Дело было так. Еще в 1983 году я увел с военных сборов солдатскую фляжку, очень пригодившуюся в горах. Ведь в магазинах тогда было не купить даже столь простой, казалось бы, товар. И в каждом из многочисленных походов я оказывался единственным обладателем сей ценной вещи, позволявшей иметь глоток воды там, где до ближайшего ручья предстояло еще топать и топать. В Шови на пикнике мою фляжку наполнили не водой, а чачей. На будущий день предполагалось вновь собраться и осушить сосуд. Но за ночь местные чачевладельцы – друзья наших грузинских подруг – поссорились с ментами и быстро ретировались. Продолжение банкета не состоялось. А я затем всю зиму пил чачу маленькими глотками, вспоминая тепло грузинского лета. То был первый год перестройки, похоронившей, как известно, Советский Союз.
Пепел Ромаса Каланты
Тепло грузинского лета 1985 года – это одна сторона проблемы отношений, складывавшихся между народами, жившими в СССР. Имелась, однако, и иная сторона – конфликтная. Мне лично не часто доводилось сталкиваться с напряженностью, но делать вид, будто ее не существовало, было бы неверно. Распад Союза медленно вызревал на протяжении многих лет, и то, что мы увидели после 1985 года, являлось лишь верхушкой айсберга, уходящего своей основной массой в глубины отечественной истории.
В апреле 1978 года, когда Верховный Совет Грузии должен был голосовать за новую Конституцию республики, народ вдруг вышел на улицы Тбилиси. Тысячи молодых людей резко возражали против изъятия из текста положения о грузинском языке как государственном. Москва требовала унифицировать республиканские законодательства в соответствии с только что появившимся брежневским Основным законом СССР. Попытки здравомыслящих политиков смягчить позицию Центра долгое время не приводили к успеху, поскольку Михаил Суслов – главный идеолог страны – верил в советский народ как новую историческую общность и всякие «национальные заморочки» считал пережитком прошлого. Ситуация складывалась крайне серьезная. Если уж в СССР, где помнили массовые репрессии 1930–1950‑х годов и новочеркасский расстрел рабочих 1962 года, люди не побоялись выйти на улицу, значит, для них вопрос о языке (и шире – о национальной культуре) был принципиальным. В конечном счете Эдуард Шеварднадзе, возглавлявший тогда Грузию, сумел убедить Брежнева в необходимости сохранения статус-кво. А затем грузинский лидер вышел на площадь к студентам, собравшимся у Дома правительства, и торжественно сказал: «Братья, все будет, как вы хотите!» [Млечин 2005: 222–223].

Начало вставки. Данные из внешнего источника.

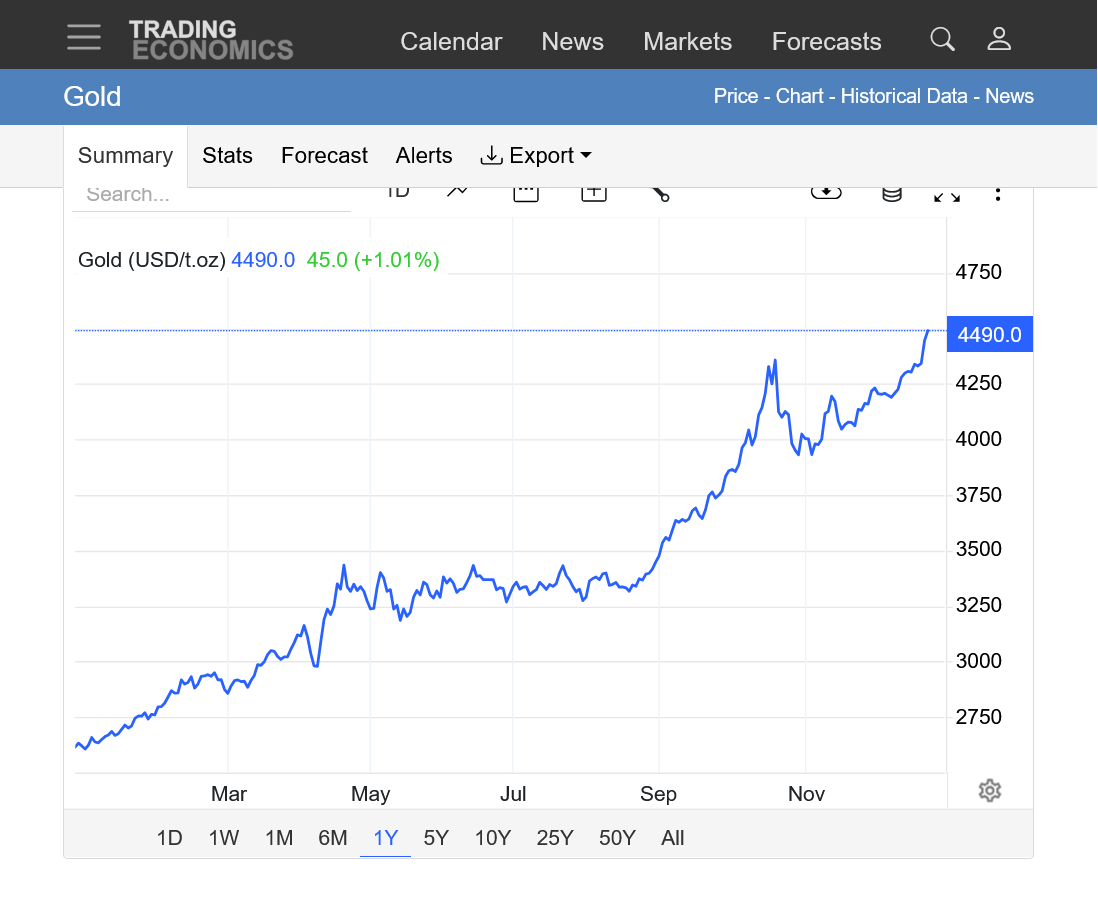Select the Alerts tab
The width and height of the screenshot is (1098, 901).
coord(424,156)
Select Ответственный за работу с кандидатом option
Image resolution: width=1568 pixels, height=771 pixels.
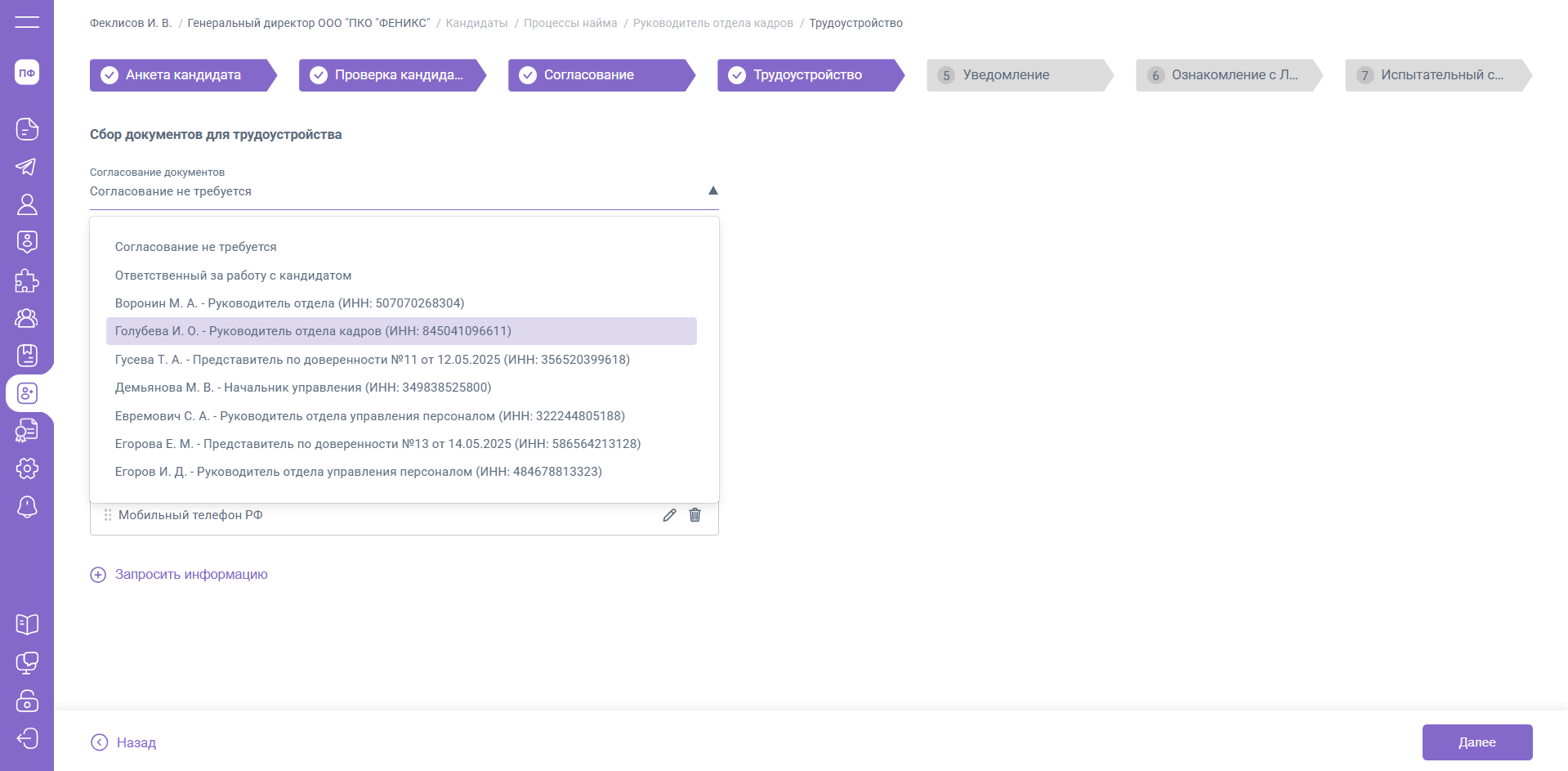point(233,276)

Грузины смогли отстоять свои права, но в том же 1978 году это не удалось сделать абхазам, пытавшимся вывести свою республику из состава Грузии и предпочитавшим интегрироваться в Российскую Федерацию. О том, что Москва этого не допустит, заявил секретарь ЦК КПСС Иван Капитонов, и грузинская газета «Заря Востока» опубликовала его выступление [Геллер 1999: 462]. Правда, никто в СССР, кроме читателей этой газеты, не знал толком о том, какие страсти кипят в Закавказье. Рядовой житель Москвы или Ленинграда наивно полагал тогда, будто дружба советских народов нерушима.